When Nashville performance forums become genuinely inclusive and diverse, the benefits compound across the entire city. Artists from marginalized backgrounds gain exposure, income, and professional networks that help them build sustainable careers. Audiences experience art that challenges and expands their perspectives. Venues build loyalty among new patron bases who return for subsequent events. The city as a whole strengthens its reputation as a progressive cultural destination, attracting tourism and investment.

Moreover, inclusive forums often produce more innovative work. When artists from different traditions collaborate, they create hybrid forms that cannot be predicted or replicated. Nashville’s musical legacy was built on cross-cultural pollination—the blues meeting country, gospel meeting rock and roll, bluegrass meeting jazz. Continuing that tradition requires intentionally creating spaces where those intersections can happen.

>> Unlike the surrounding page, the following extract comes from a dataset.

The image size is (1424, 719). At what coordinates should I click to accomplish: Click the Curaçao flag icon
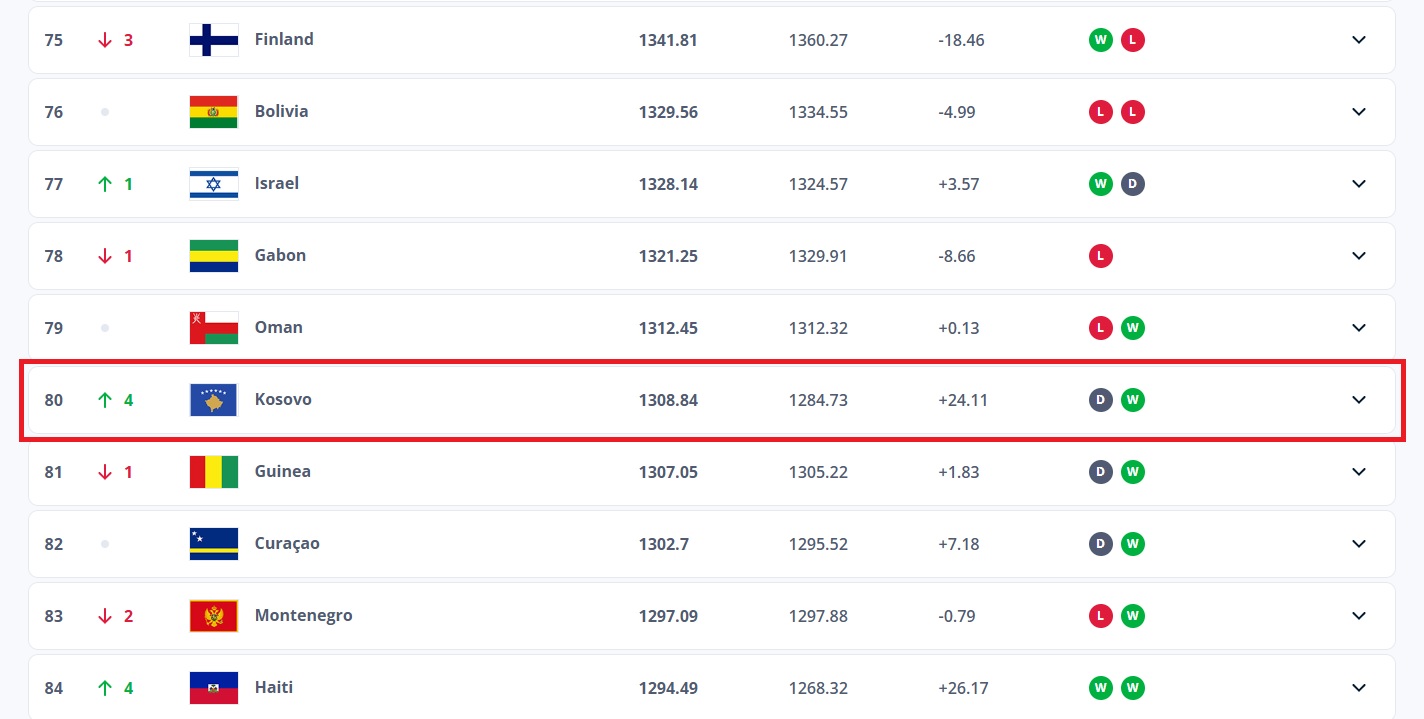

Measuring Progress and Maintaining Momentum

Inclusivity is not a one-time project. It requires continuous assessment and adjustment. Track the following metrics annually to gauge progress:

  • Demographic composition of your board, staff, volunteers, and artist roster
  • Audience demographics collected through voluntary surveys or ticketing data
  • Number of accessibility accommodations requested and fulfilled
  • Retention rates among staff, volunteers, and artists from underrepresented groups
  • Community feedback collected through surveys, focus groups, or advisory council input

Publish these metrics in an annual impact report to maintain transparency and accountability. Use the data to identify gaps and adjust strategies accordingly. Celebrate wins publicly to build buy-in, but also acknowledge shortcomings honestly to build trust.

Conclusion: Nashville’s Future Depends on Who Is Given the Stage

Performance forums are more than entertainment venues. They are spaces where a city tells stories about itself, affirms identities, and imagines possible futures. When those spaces exclude large segments of the population, they not only miss out on talent and revenue but also perpetuate narratives that some voices matter more than others. In Nashville, a city that prides itself on being Music City, there is an opportunity to set a national example of how performance forums can be truly inclusive.

The work is not easy, and it will never be finished. But every step—every redesigned program, every new partnership, every barrier removed—moves Nashville closer to an arts scene where everyone, regardless of background or ability, can find belonging on both sides of the stage.